One particular man not convinced by astrology is Vine's husband:
"People, in fact, like my husband, who, when he heard the news, responded in typical male fashion: 'It's very sad, of course, but I'm afraid you're a fool if you believe in all that nonsense.' Little does he realise that, in saying such a thing, he is underlining the veracity of the astrologer's art. He is, you see, a Virgo, and as such one of a deeply sceptical breed, much inclined towards logic and scientific reason."
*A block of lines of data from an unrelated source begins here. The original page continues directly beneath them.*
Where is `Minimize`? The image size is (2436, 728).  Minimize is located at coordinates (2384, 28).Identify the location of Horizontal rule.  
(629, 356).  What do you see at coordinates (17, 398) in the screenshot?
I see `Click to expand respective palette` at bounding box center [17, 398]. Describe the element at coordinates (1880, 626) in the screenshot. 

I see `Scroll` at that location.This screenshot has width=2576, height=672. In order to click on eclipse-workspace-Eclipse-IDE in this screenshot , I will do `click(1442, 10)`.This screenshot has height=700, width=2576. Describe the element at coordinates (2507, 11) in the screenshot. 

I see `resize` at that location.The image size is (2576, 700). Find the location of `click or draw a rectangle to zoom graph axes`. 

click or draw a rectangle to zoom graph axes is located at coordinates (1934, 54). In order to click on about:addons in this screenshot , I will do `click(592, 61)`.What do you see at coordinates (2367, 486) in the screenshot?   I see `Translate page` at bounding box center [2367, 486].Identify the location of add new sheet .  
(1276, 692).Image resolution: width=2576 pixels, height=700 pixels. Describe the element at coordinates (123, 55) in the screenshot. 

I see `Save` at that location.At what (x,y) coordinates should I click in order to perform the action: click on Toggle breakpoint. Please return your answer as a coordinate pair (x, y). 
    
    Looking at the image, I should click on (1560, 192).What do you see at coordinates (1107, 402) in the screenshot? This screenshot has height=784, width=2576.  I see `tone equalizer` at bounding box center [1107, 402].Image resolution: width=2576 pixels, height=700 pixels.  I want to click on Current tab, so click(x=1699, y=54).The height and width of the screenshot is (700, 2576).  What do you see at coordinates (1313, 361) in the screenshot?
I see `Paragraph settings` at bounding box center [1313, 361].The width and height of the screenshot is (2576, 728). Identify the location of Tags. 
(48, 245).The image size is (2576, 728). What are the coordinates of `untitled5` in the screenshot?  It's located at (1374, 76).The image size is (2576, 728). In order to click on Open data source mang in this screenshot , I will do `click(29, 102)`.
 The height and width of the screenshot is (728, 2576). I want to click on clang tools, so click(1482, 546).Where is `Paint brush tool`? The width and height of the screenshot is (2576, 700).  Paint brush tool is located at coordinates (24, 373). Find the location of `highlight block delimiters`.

 Is that convincing? Firstly there's no evidence that more Virgo's are likely to reject astrology than any other star-sign, or even that they are more likely to be involved is science. Secondly, let's say Vine's hubby was a Taurus, she could've easily written: "He is, you see, a Taurus, and as such is stubborn and materialistic..." Or how about Gemini "He is, you see, a Gemini, and as such is extremely independent. They will not be pinned down by anyone or any rules. They need to experience the world on their own." They are just two examples taken from definitions given on Zodiac signs-astrogology,com. Admittedly they don't fit as well as Virgo, but a little tinkering could soon fudge those details.

I had nothing in particular against Cainer, and I doubt that many would describe him in the extremely unfavorable terms Vine implies at the start of her article: "Jonathan Cainer had his critics. People who thought he was nothing but a confidence trickster, preying on the insecurities of readers desperate to find meaning in a cruel and complex world." Cainer wasn't a psychic preying on the vunerable or grieving after all. He was indulging insecurity and wish fulfillment slightly, hardly the worst crimes. I have little doubt he will be missed, and I extend my sympathies to his family.

I find it a great shame that in attempting to eulogise Cainer, perhaps the last of the famous astrologers, Vine couldn't help but expel a bile-ridden rhetoric against those that might hold opposing beliefs to her, insulting and belittling an entire gender, albeit not the one she aimed to insult, along the way.